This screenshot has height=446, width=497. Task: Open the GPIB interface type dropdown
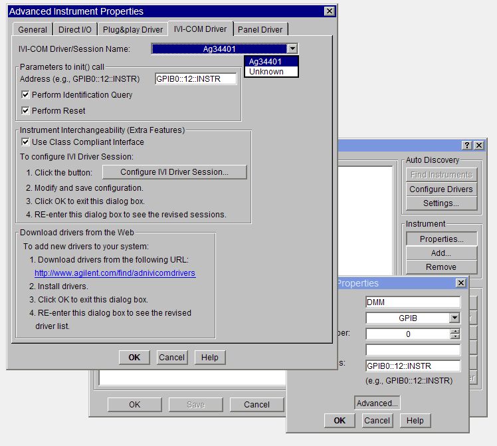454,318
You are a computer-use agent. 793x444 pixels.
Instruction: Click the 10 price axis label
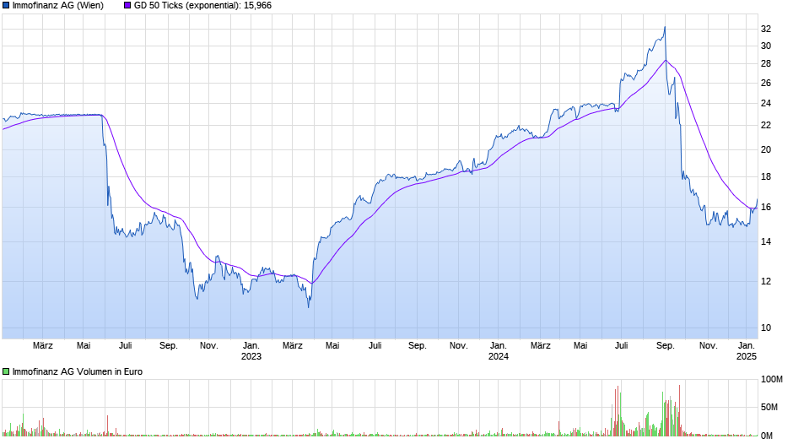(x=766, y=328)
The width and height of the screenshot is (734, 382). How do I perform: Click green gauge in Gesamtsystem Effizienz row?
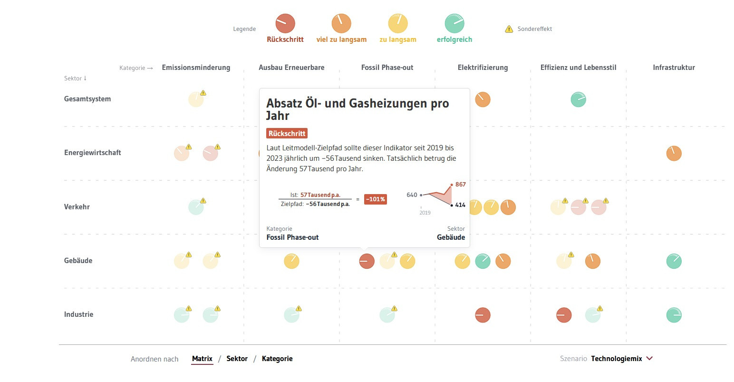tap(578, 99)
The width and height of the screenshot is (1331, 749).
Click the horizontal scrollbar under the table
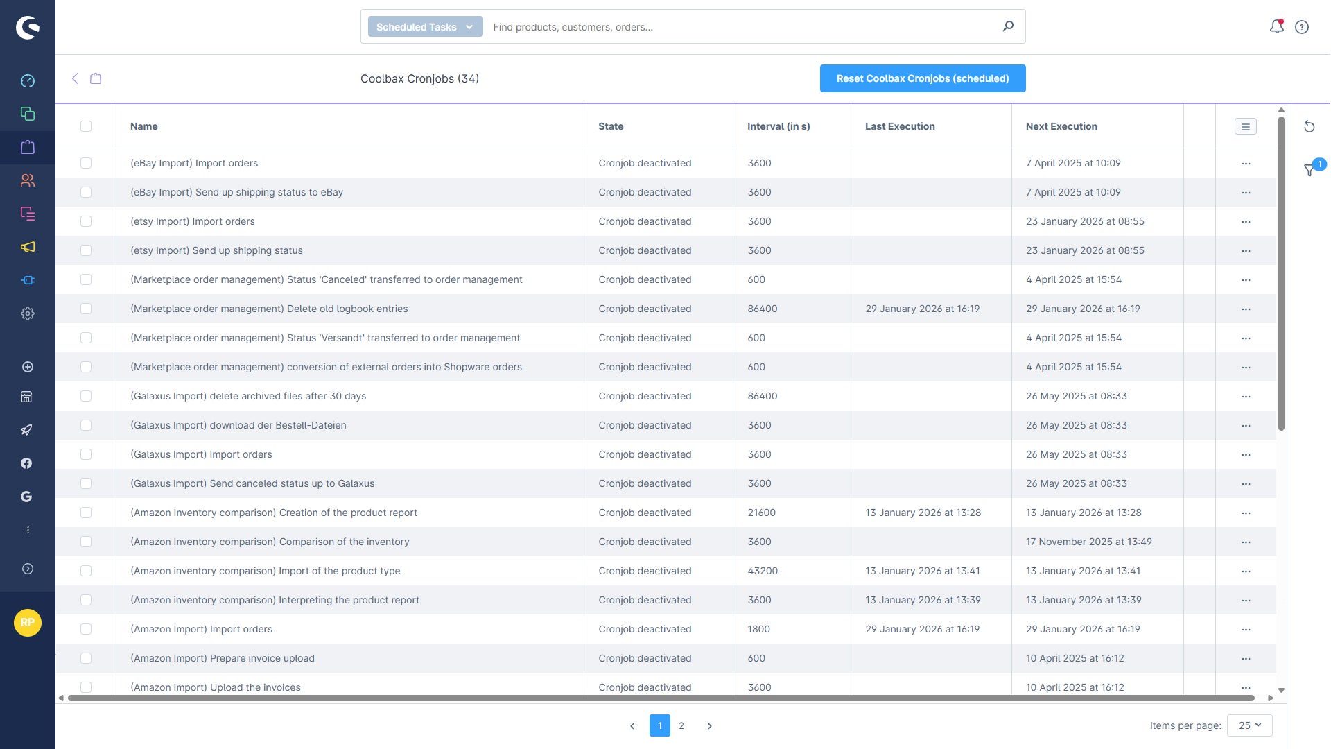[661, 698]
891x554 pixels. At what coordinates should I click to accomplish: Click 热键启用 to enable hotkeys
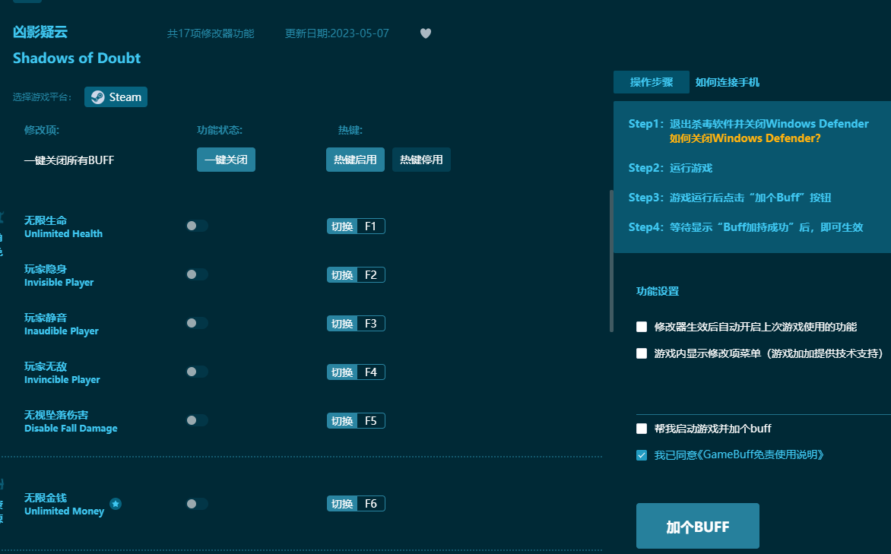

---

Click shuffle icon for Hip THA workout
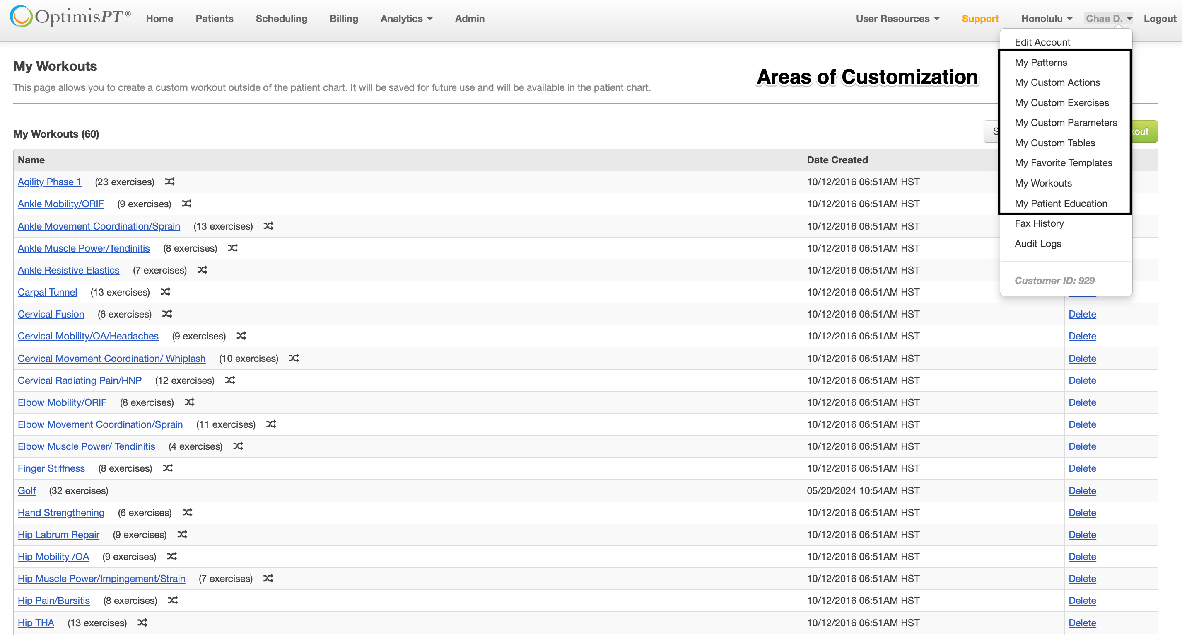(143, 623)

...

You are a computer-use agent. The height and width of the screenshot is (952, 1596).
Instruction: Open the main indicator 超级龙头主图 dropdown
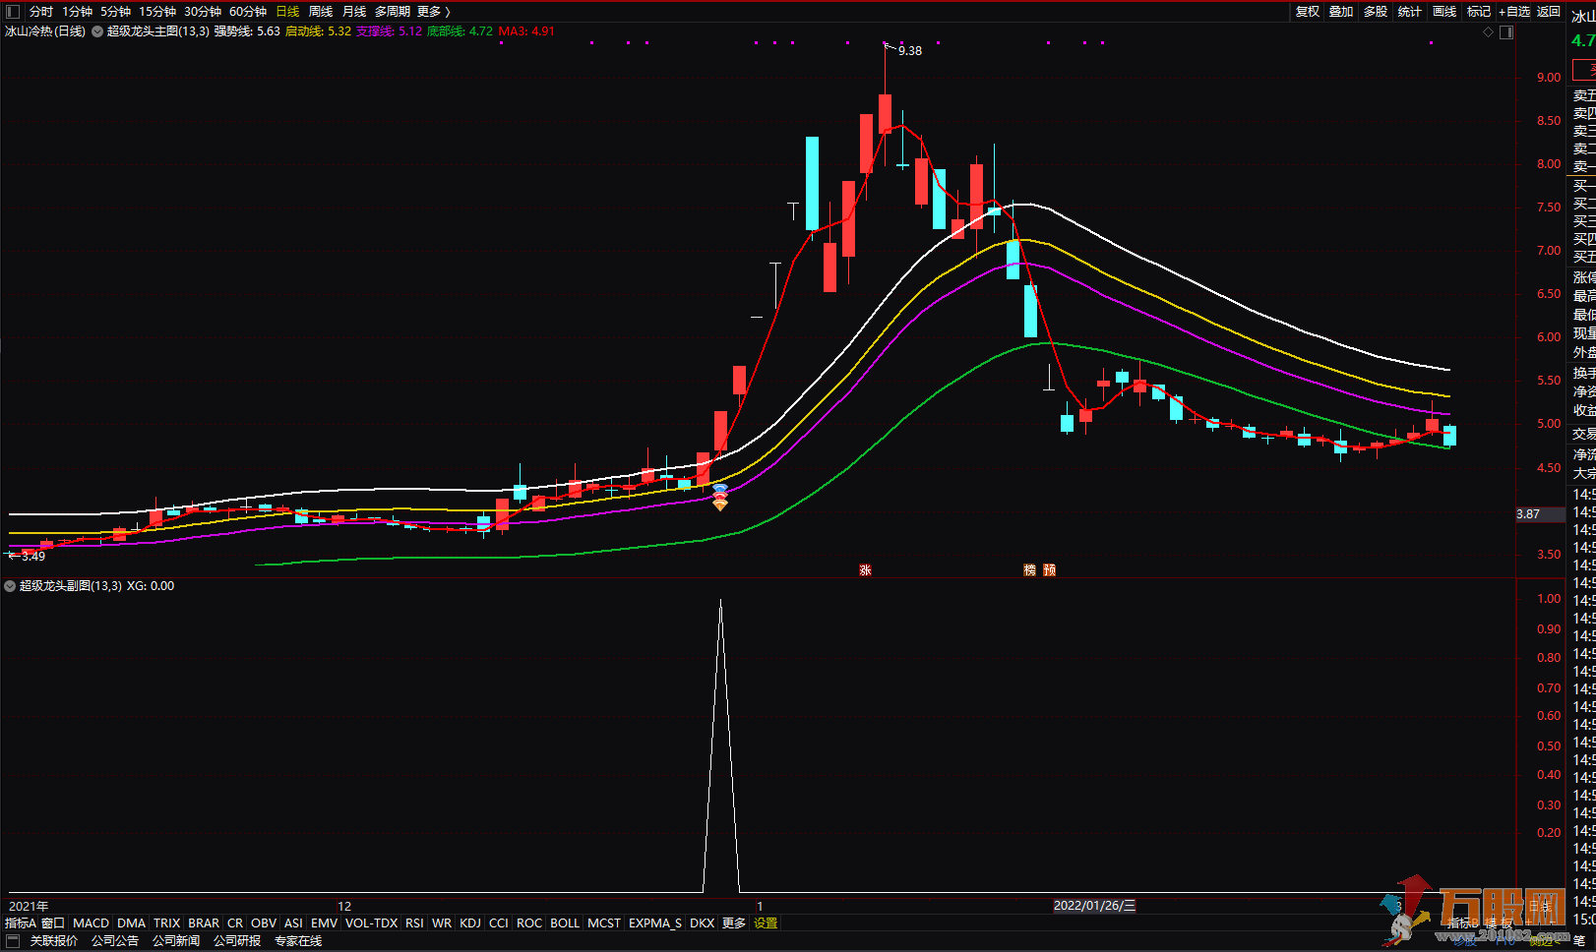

→ Set task
Count the lines in the rows above that contain the string "dropdown", matching case exactly. Give only the number.

→ Result for this exercise
2